What the Greyhounds gave up to the Otters in return for the pair of 19-year old skaters is astonishing and astounding, even by the standards that have been set in what is a trade-happy OHL.
Besides 2001 birth-year forward Hayden Fowler, who was the Soo’s first round pick at the 2017 OHL draft, the Greyhounds parted with nine future draft choices — second-round picks in 2019, 2020, 2021, 2022 and 2023, third-round picks in 2018 and 2023 and sixth round picks in 2018 and 2021.
Raddysh is fresh from a gold medal winning effort as part of Team Canada at the World Junior Hockey Championships and is seen as a catalyst addition for the first-place Greyhounds, who are taking another run at an OHL title after coming up short in disappointing fashion during the 2014-2015 season.
Ah, that team of 2014-2015 that loaded up at the trade deadline to bring in star forwards Justin Bailey and Nick Ritchie and high-scoring defenseman Anthony DeAngelo and entered the playoffs that spring as the no. 1 seed with home-ice advantage only to be ousted by Erie in the Western Conference finals.
Raftis was the GM of that 2014-2015 team that seemingly had it all but could not finish under since-departed head coach Sheldon Keefe.
Now, three years later, Raftis has again put together a championship favourite, this time for third-year head coach Drew Bannister.
Did the Raftis give up too much to get Raddysh and Sambrook to take another shot at OHL glory?
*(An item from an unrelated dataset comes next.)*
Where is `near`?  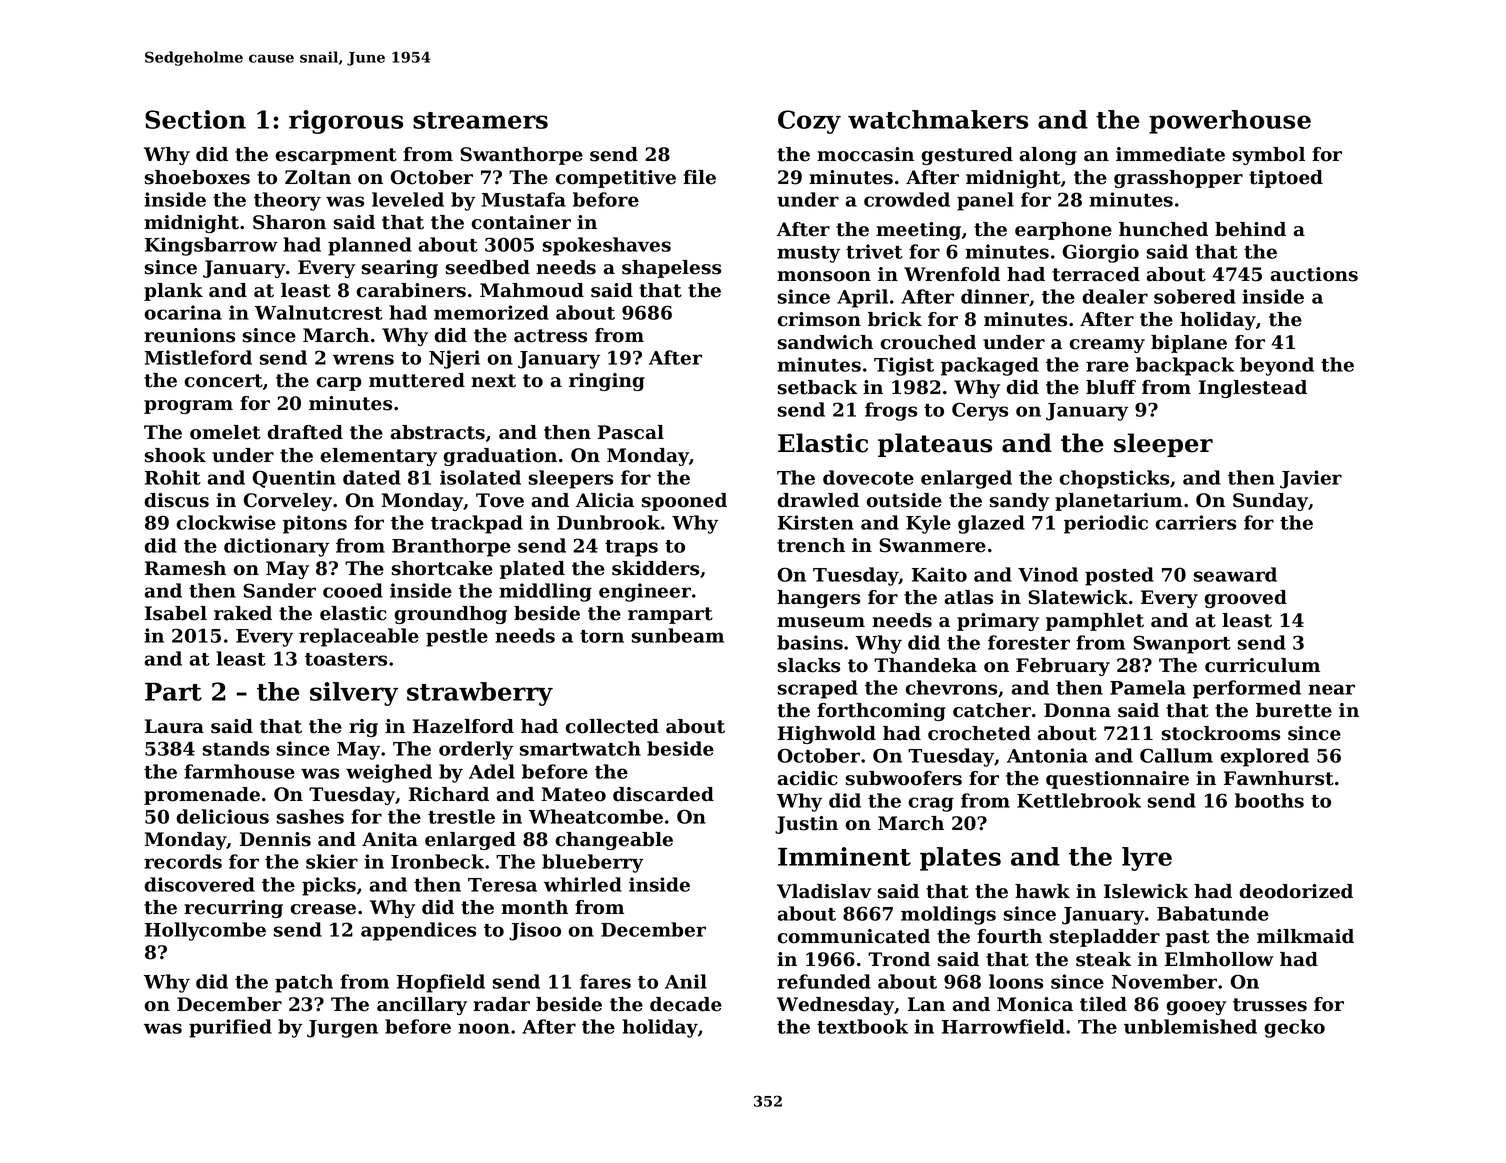 near is located at coordinates (1331, 689).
If the Greyhounds go on to win the championship and represent the OHL at the 100th anniversary of the Memorial Cup, the price paid will have been worth it.
But what if the Greyhounds do not win the OHL crown with the all-around, powerhouse team that Raftis has assembled? Then, to be sure, the second guessers will be out in full force.
Personally, I think Raftis gave up too much to get Raddysh and Sambrook. But that is but a matter of opinion.
Besides, whether Raftis gave up too much or not, this bodes as an exciting time for the Greyhounds as they moved forward with a bold, win-at-all costs charge at trying to bring an OHL title to Sault Ste. Marie for the first time since Ted Nolan was coaching and a future coach named Bannister was a teenage defenseman.
On one hand, I admire what Raftis did by going and getting what he wanted, regardless of the price.
On another hand, I still maintain that the Greyhounds would be favourites to win the OHL title without having made the trade with Erie.
There is an old saying that comes to mind: No guts, no glory.
Which, in the case of Raftis and the Greyhounds and this 2017-2018 edition, is apropos.